_Texte extrait_
Mais pourquoi était-il nécessaire que le Seigneur, après nous avoir demandé par tant de préceptes d’accepter la mort, en vienne tout à coup à cette promesse? Si nous examinons finement cette manière d’agir, nous reconnaissons avec quelle sagesse il dispense sa bonté paternelle. A des disciples non confirmés, il fallait en effet promettre des choses touchant même la vie présente, pour qu’ils soient plus solidement fortifiés dans [leur espérance de] la vie future. C’est ainsi que Dieu promit la «terre de la promesse» (He 11, 9) au peuple juif qui allait être libéré de la terre d’Egypte, et que ce peuple, appelé aux dons célestes, fut attiré par des promesses terrestres. Pourquoi cela? Pour que recevant quelque chose dans l’immédiat, il crût plus fidèlement ce qu’on lui laissait entendre dans le lointain. Car ce peuple charnel n’aurait pas cru aux grandes choses s’il n’en avait reçu de petites. Le Dieu tout-puissant lui accorda donc les choses de la terre pour l’attirer à celles du Ciel, en sorte que recevant ce qu’il voyait, il apprît à espérer ce qu’il ne voyait pas, et qu’il devînt d’autant plus assuré des choses invisibles que les choses visibles qui lui avaient été promises soutenaient la certitude de son espérance. C’est pourquoi le psalmiste dit à bon droit : «Il leur a donné les terres des païens, et ils possédèrent le fruit du travail des peuples, afin qu’ils gardent ses commandements et observent sa Loi.» (Ps 105, 44-45). La Vérité, parlant en notre évangile à des disciples non confirmés, leur promet donc de voir le Royaume de Dieu sur la terre, pour qu’affermis dans leur foi, ils espèrent voir ce Royaume dans le Ciel. Et c’est à partir du Royaume dont, déjà en ce monde, il nous est donné de constater la très haute élévation, que nous sommes conduits à espérer le Royaume dont nous croyons bénéficier au Ciel.
Il en est à qui l’on donne le nom de chrétiens sans qu’ils aient pourtant la foi chrétienne. Ils considèrent que seules les choses visibles existent; ils n’ont aucun désir des choses invisibles, puisqu’ils pensent qu’elles n’existent même pas. Nous nous tenons ici, mes frères, près du corps des saints martyrs. Ceux-ci auraient-ils accepté de livrer leur chair à la mort sans être tout à fait certains que la vie en vue de laquelle ils devaient mourir existait bien? Or voyez comme ceux qui ont eu une telle foi brillent par leurs miracles! Des hommes bien vivants se présentent auprès de leurs corps éteints : les uns viennent malades et sont guéris, d’autres viennent parjures et sont malmenés par le démon, d’autres enfin viennent possédés et sont libérés. Comme ces martyrs doivent donc vivre, là où ils vivent, puisqu’ici où ils sont morts, ils vivent par tant de miracles!

_Extrait de données_
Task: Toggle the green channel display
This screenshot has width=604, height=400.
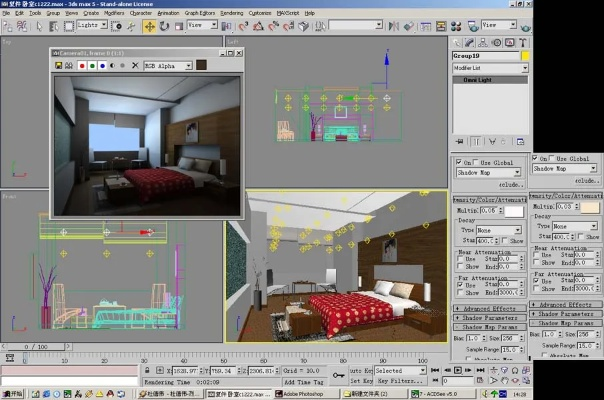Action: [92, 65]
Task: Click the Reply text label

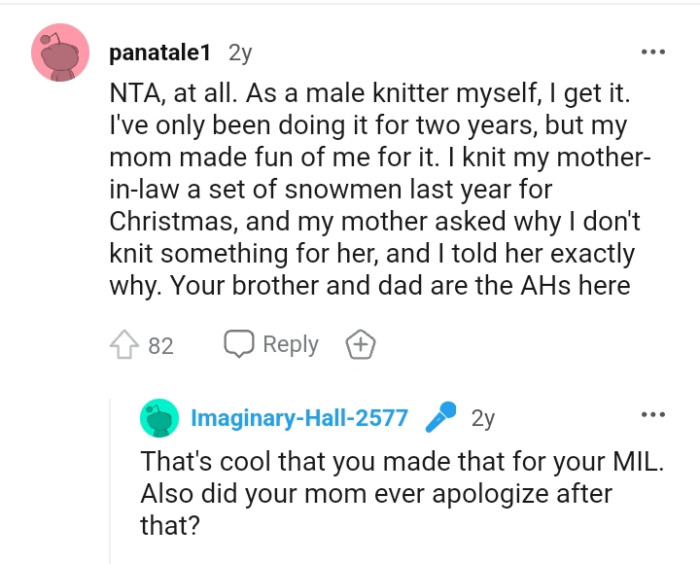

_Liste des tâches_
[a] Répondez à ces questions sur le texte extrait :
(i) Quelle terre Dieu promit-il au peuple juif qui allait être libéré de la terre d'Égypte ?
(ii) Près du corps de qui l'orateur dit-il se tenir avec ses frères ?
(iii) Que deviennent ceux qui viennent possédés auprès des corps éteints ?
[b] Recopiez le passage du texte extrait allant de « Il en est à » jusqu'à « tant de miracles! » inclus, en renommant « martyrs » en « témoins ».
Le listing n'a aucun lien avec le texte extrait.

_Réponses aux tâches_
[a]
(i) La « terre de la promesse ».
(ii) Près du corps des saints martyrs.
(iii) Ils sont libérés.

[b]
Il en est à qui l’on donne le nom de chrétiens sans qu’ils aient pourtant la foi chrétienne. Ils considèrent que seules les choses visibles existent; ils n’ont aucun désir des choses invisibles, puisqu’ils pensent qu’elles n’existent même pas. Nous nous tenons ici, mes frères, près du corps des saints témoins. Ceux-ci auraient-ils accepté de livrer leur chair à la mort sans être tout à fait certains que la vie en vue de laquelle ils devaient mourir existait bien? Or voyez comme ceux qui ont eu une telle foi brillent par leurs miracles! Des hommes bien vivants se présentent auprès de leurs corps éteints : les uns viennent malades et sont guéris, d’autres viennent parjures et sont malmenés par le démon, d’autres enfin viennent possédés et sont libérés. Comme ces témoins doivent donc vivre, là où ils vivent, puisqu’ici où ils sont morts, ils vivent par tant de miracles!